── PROVIDED DATA ──

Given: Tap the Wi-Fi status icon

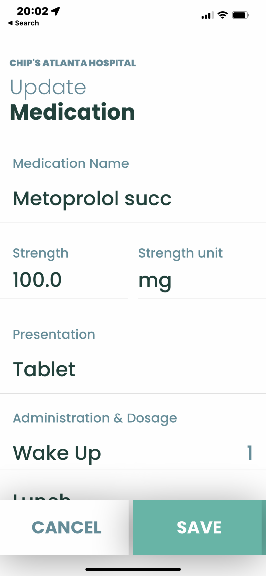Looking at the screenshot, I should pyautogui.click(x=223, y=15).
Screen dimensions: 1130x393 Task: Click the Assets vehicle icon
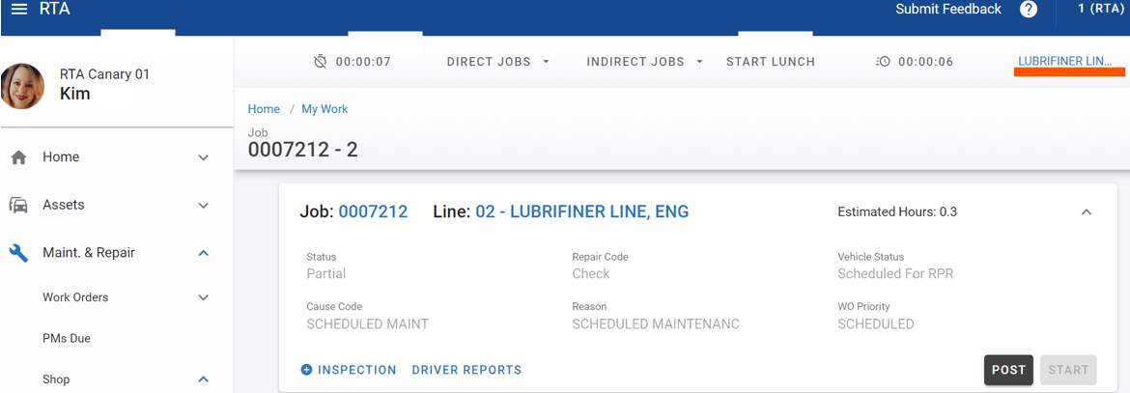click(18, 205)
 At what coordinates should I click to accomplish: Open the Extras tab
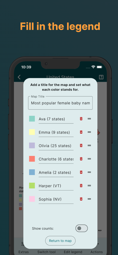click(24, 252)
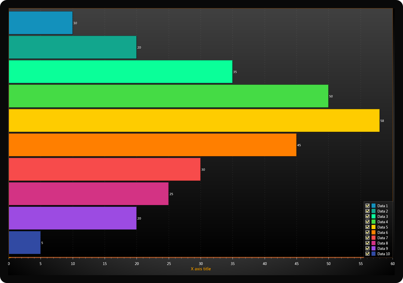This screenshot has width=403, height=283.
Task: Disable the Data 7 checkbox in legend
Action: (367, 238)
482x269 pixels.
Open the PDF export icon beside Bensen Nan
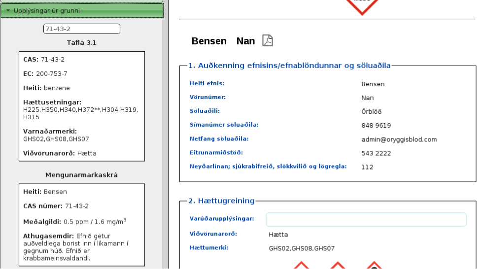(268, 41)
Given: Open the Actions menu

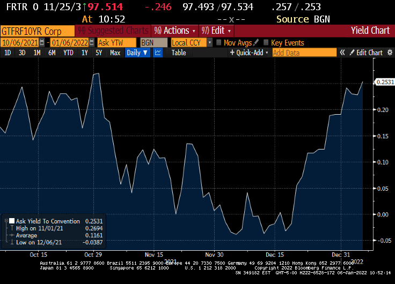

───

→ WHAT IS BEING ASKED
When you reach the line containing "At what coordinates" in the entries above, begin restating word for word, and stop once the line containing "482x269 pixels." has been given. Omit the pictures.

→ ANSWER TO THIS TASK
 At what coordinates should I click to accomplish: Open the Extras tab
click(24, 252)
This screenshot has width=403, height=283.
Task: Disable the Data 7 checkbox in legend
Action: (367, 238)
482x269 pixels.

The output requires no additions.